Nutrition During Adolescence and Nutrition

Nutrition during adolescence, when biological and physiological development takes place, is one of the last investment opportunities an individual can make for his or her future years. Research shows that eating habits and behaviors acquired during adolescence; It is important to protect the person from many chronic diseases in the future.

Adolescence is the period of development that begins in adolescence and ends in adulthood.
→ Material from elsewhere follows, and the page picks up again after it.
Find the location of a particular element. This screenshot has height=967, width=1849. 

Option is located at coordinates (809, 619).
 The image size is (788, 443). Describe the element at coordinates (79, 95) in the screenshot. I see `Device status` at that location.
The World Health Organization (WHO) defines adolescence as between the ages of 10 and 19, and youth as between the ages of 15 and 24, while young people include the entrepreneurial age group between the ages of 10 and 24. Recently, in the adolescent health and health life cycle, this time an additional 5 years are divided into three categories: early adolescence (10-14 years), late adolescence (15-19 years) and young adulthood (20-24 years). While abnormal body growth during adolescence can manifest with overnutrition as overweight and obesity and can be used as a proxy for nutritional status, undernutrition can manifest as stunting and/or nutrient deficiency without changes in body size (so-called hidden hunger).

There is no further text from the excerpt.